Thomsen was the fastest Canadian in Thursday training in 41st.
But Guay and Osborne-Paradis dropping out of the field bumped Thomsen to a higher downhill ranking and thus a more advantageous start position for Saturday's race.
He'll get a bib number between 21 and 30 on Saturday, which means he'll have better course conditions than the 50 skiers racing after him on a more beat-up track.
"That's a huge advantage to have a good starting position, especially here in Lake Louise," Thomsen said.
Read, the youngest son of former Crazy Canucks skier Ken Read, will start just his third World Cup race Saturday after racing a combined last season in Wengen, Switzerland.
He's competed in many shorter Nor Am races at Lake Louise and was a forerunner for the men's downhill last year.
Read says the leg burn a longer course creates, plus the bumpier course a late starter experiences will be his biggest challenges Saturday.
"It's a whole different level of skiing with this speed in rough conditions," Read said. "It's not really something I've ever done before."
How many World Cup races Read and his young teammates get this season will be largely dependent on results starting Saturday in Lake Louise.
"In the speed disciplines, experience is huge," Read said. "Some of the top guys like Hannes Reichelt, he's 38 or 39 and he's run this track for 20 years.
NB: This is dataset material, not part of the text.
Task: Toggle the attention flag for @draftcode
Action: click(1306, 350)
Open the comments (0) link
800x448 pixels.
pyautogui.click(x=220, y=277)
It's definitely adds up.
"As a rookie on the tour, normally it takes some guys a year or two to get into things and we're trying to push it to make it happen faster."
Friday's third and final training run for the race was cancelled. Snow and fog reduced visibility at the top of the course.
The forecast for Saturday's downhill is minus-4 and partly sunny with a light wind. A super-G race is scheduled for Sunday.